■ **Exercise aim**: The answer must consist only of the lines in the records below from the line with "Viewport: 840px width, 643px" to the line with "Task: Enable Require", both included, copied word for word with every picture left out.

■ **Material provided**:

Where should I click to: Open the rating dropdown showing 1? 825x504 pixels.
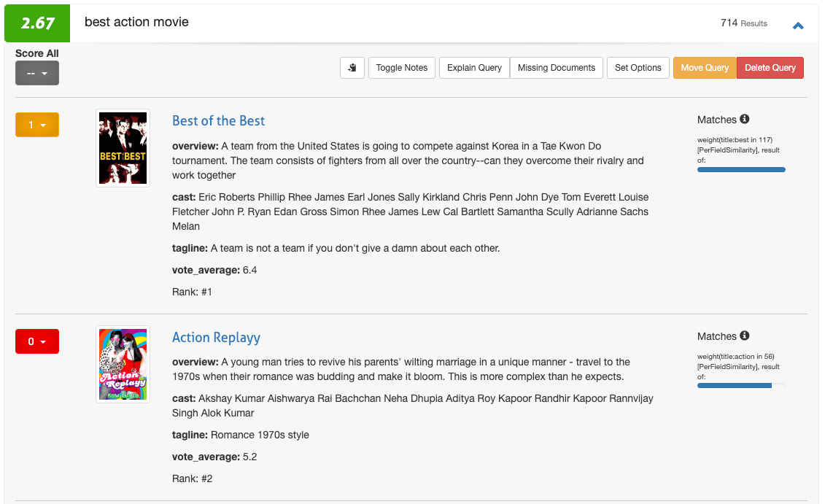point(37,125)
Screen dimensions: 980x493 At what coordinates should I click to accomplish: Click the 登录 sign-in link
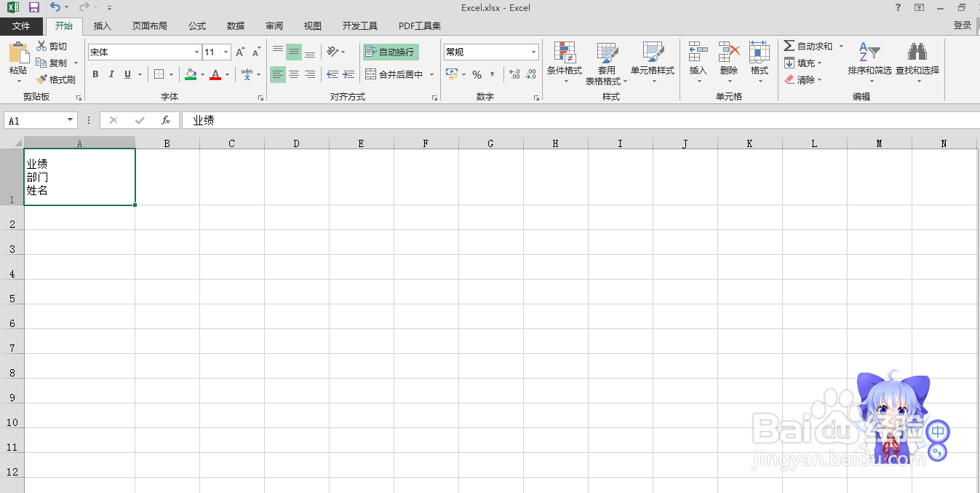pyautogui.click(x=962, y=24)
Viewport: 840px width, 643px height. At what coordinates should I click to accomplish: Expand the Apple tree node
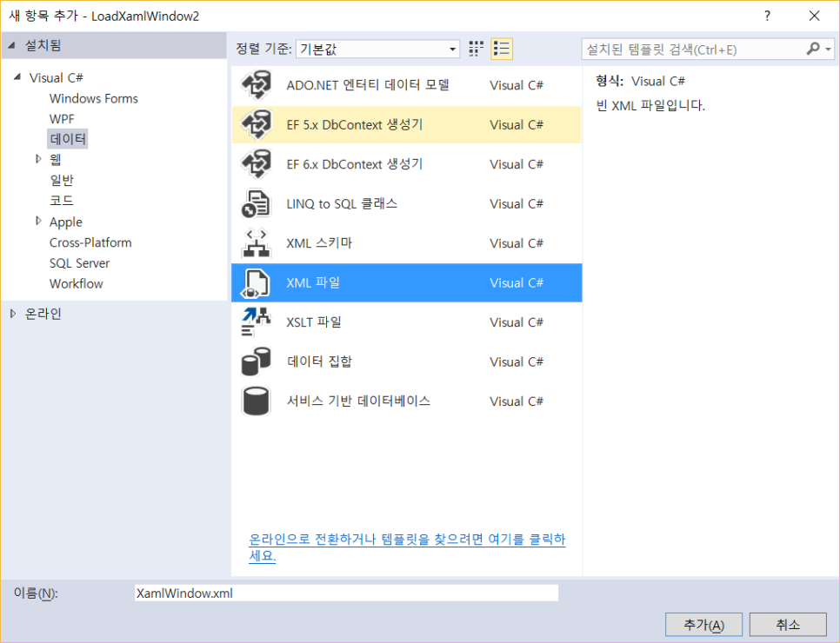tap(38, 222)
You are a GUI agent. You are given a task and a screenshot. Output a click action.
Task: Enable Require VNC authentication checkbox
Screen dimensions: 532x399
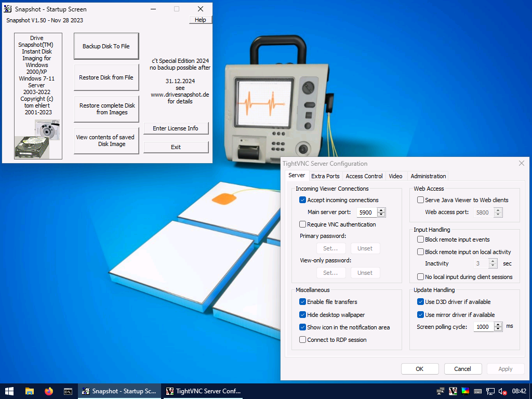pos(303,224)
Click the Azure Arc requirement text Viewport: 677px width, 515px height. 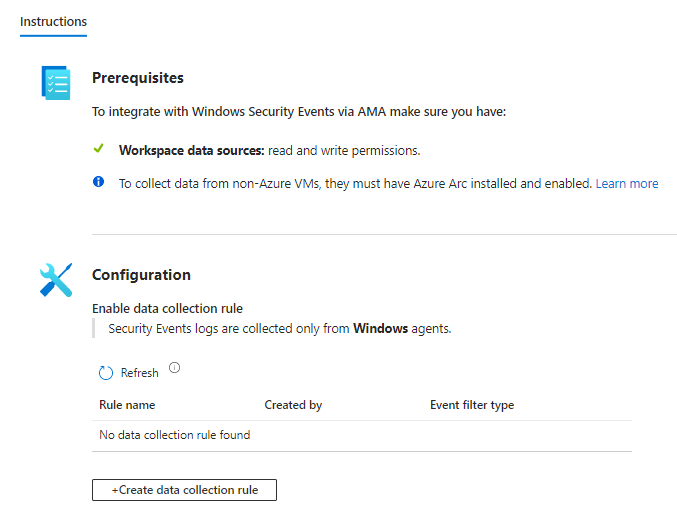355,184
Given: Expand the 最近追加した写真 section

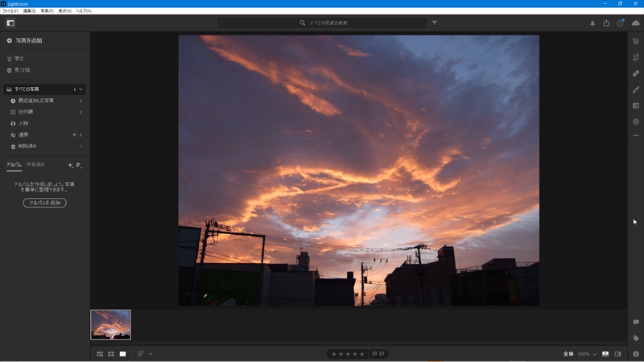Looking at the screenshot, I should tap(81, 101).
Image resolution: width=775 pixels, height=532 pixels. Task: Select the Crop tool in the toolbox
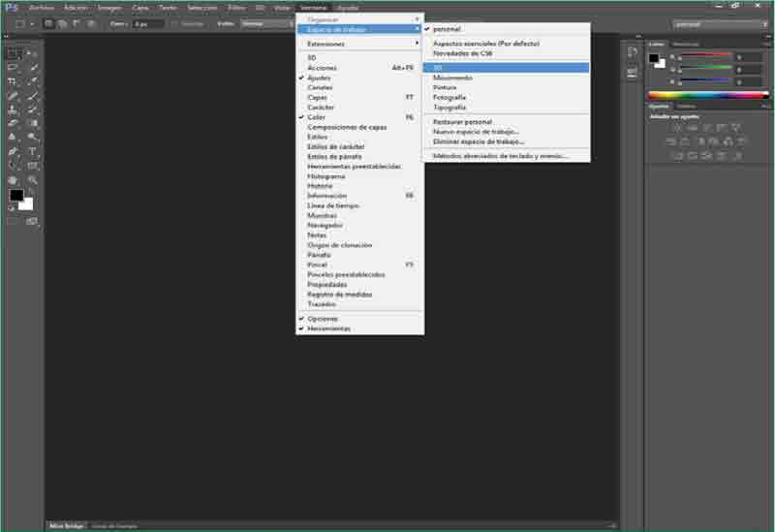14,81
...
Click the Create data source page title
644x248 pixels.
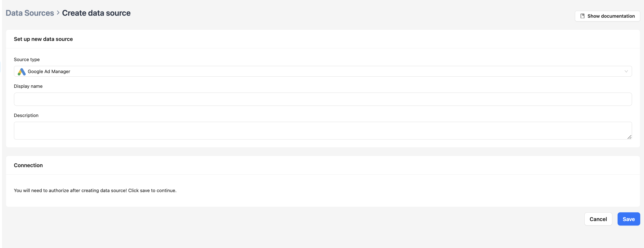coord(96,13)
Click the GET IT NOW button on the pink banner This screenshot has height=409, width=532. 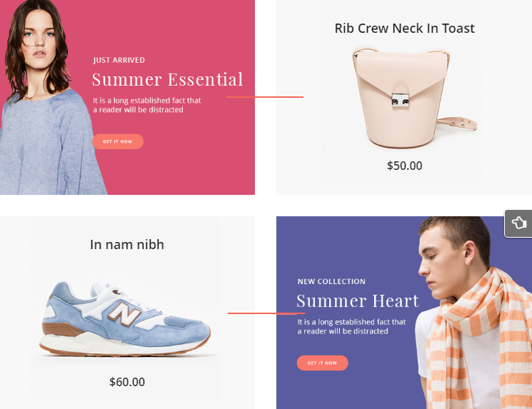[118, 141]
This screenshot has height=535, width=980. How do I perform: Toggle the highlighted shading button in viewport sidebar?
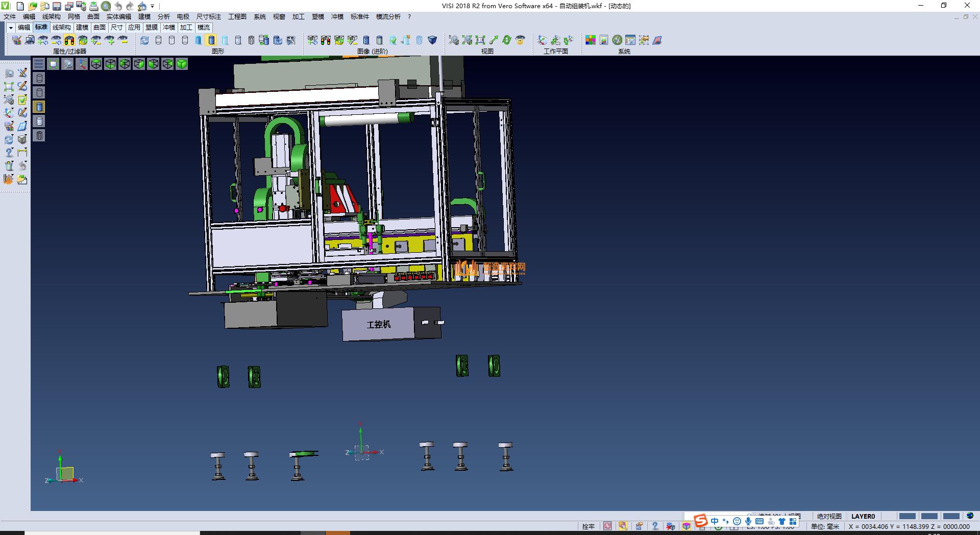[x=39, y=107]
---
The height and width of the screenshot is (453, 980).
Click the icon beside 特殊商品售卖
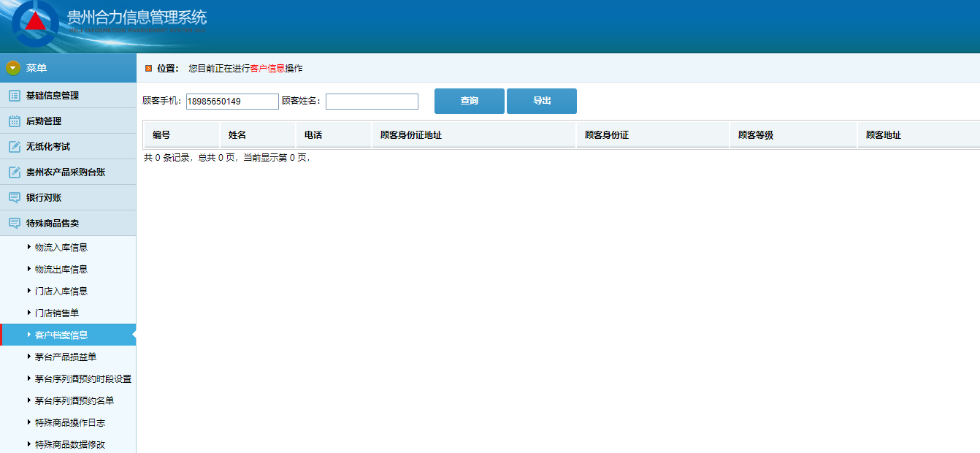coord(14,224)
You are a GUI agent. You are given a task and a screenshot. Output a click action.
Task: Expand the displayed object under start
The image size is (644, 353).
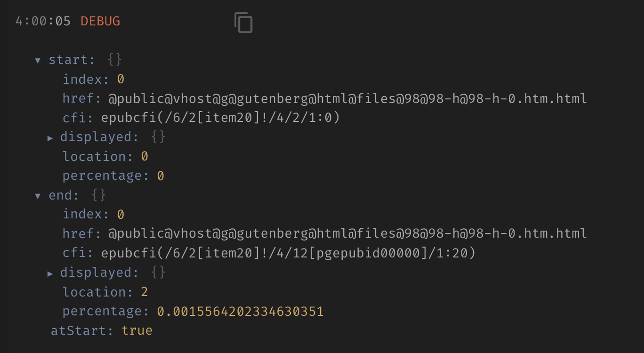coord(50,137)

■ **Completed exercise**:
Viewport: 840px width, 643px height. At what coordinates should I click to accomplish: Expand the Apple tree node
tap(38, 222)
You are a GUI agent. You are given a task and a screenshot. Output a click action.
Task: Enable Require VNC authentication checkbox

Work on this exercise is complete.